Tuesday, February 11, 2020

Where was the power of the rich in the 1930s?


The social safety net is a no-brainer to me. Capitalism has created great wealth and also created great inequality. Starting with Roosevelt in the 1930s, the US built a social safety net, paid for by taxes on the wealthy. The other industrialized nations have all taken the same path. And yet today in the US this concept is under attack. Leading the charge are wealthy Republicans whose personal interest is aligned with lower taxes. But they are also backed by a large number of working people who benefit from the safety net they oppose, acting against their own self-interest. How did this happen? We are told that the wealthy wield great political power, and there is a lot of truth to that.
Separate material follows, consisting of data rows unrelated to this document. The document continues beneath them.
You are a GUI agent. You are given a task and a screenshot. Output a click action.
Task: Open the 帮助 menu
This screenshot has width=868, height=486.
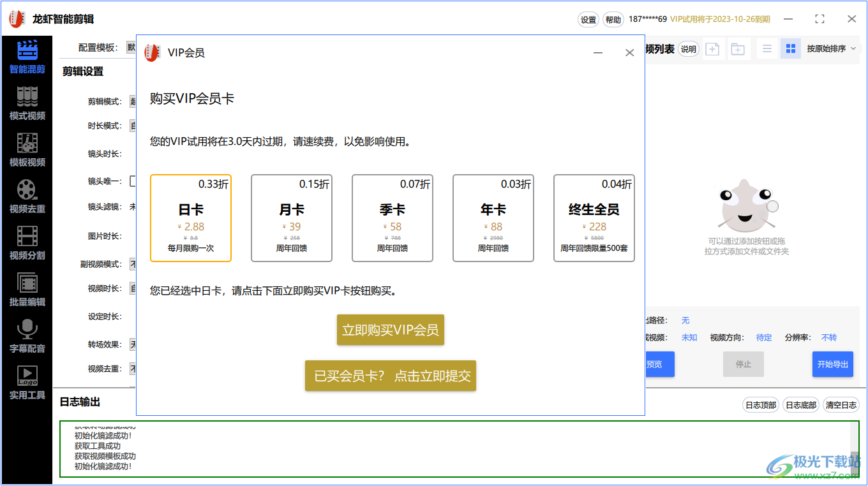coord(613,19)
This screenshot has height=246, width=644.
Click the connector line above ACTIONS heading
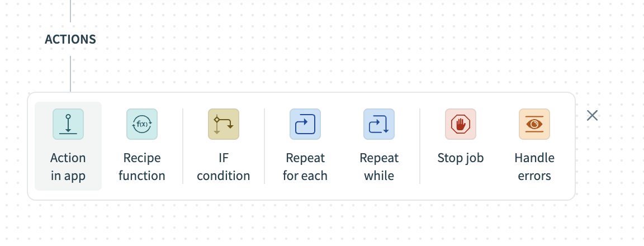click(x=70, y=10)
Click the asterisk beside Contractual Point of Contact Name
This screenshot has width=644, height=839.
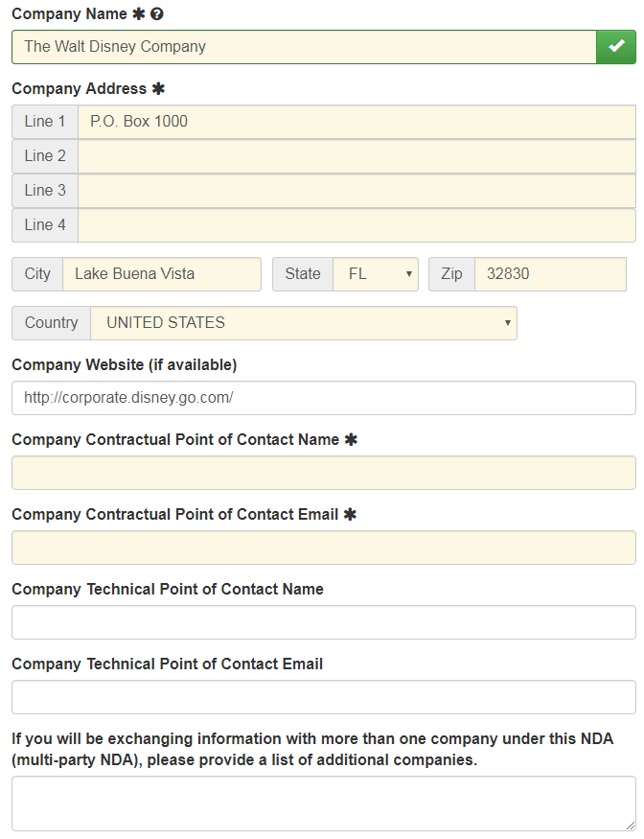tap(353, 438)
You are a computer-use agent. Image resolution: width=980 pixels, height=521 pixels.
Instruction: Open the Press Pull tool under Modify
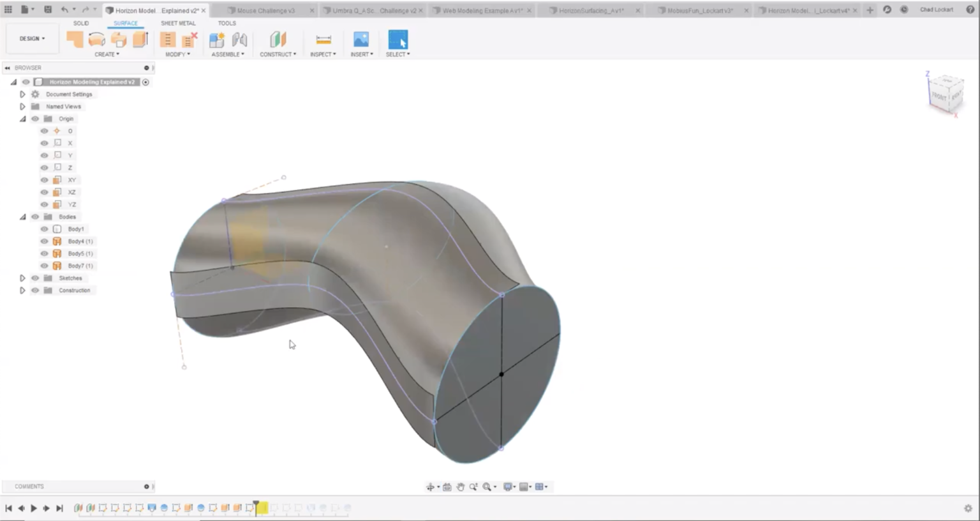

But how were things different in the 1930s? In Roosevelt's landslide victory in 1936, he won every state except Vermont and Maine. Yet his support was far from unanimous. The popular vote total was 61%, and his Republican opponent got 36%. Over a third of the voters disapproved of him. Presumably the rich were disproportionately represented among that one third, but they had a large minority of ordinary people. Whatever arguments the opponents were making have not made it into the histories I have read. How come the rich lacked power then and yet they have so much of it now?

One of the many things I have been curious about is the US reconstruction of Japan after World War II, carried out in large measure by Douglas MacArthur. The Wikipedia article notes that it was a rare opportunity for one nation to largely remake the society of another nation. Yet while MacArthur was a staunch Republican, the blueprint of society that was imposed on Japan was very much like Roosevelt's New Deal. From Wikipedia, "MacArthur's efforts to encourage trade union membership met with phenomenal success, and by 1947, 48% of the non-agricultural workforce was unionized." Elected Republican legislators might have recognized that the New Deal was so popular with the US electorate that it was unwise to suggest dismantling it. But there was no parallel concern for the views of the Japanese. So perhaps MacArthur was an example of a fair number of Republicans who were convinced that the New Deal was a good idea? Or did they just lack insight, somehow?

In my youth I was earnestly devoted to the goal of a socialist revolution the US. I had enough perspective to look at a wide range of nations where there had been socialist movements, and compare those that succeeded and those that failed. It seemed to me that the key factor in the victory of a socialist revolution was overwhelming incompetence on the part of the existing regime. Where the powers that be had enough political savvy to divide the opposition and buy off parts of it (for instance) the revolutions failed.

So is it possible that the rich in the 1930s just lacked vision and a good PR operation? And that they finally got enough political wisdom to add to their financial advantage to bring about the Reagan revolution of 1980? Or is it possible that through the 1960s they had scruples about just plain lying, and the new generation of right-wing activists lost those scruples?

I would welcome other perspectives on this mystery.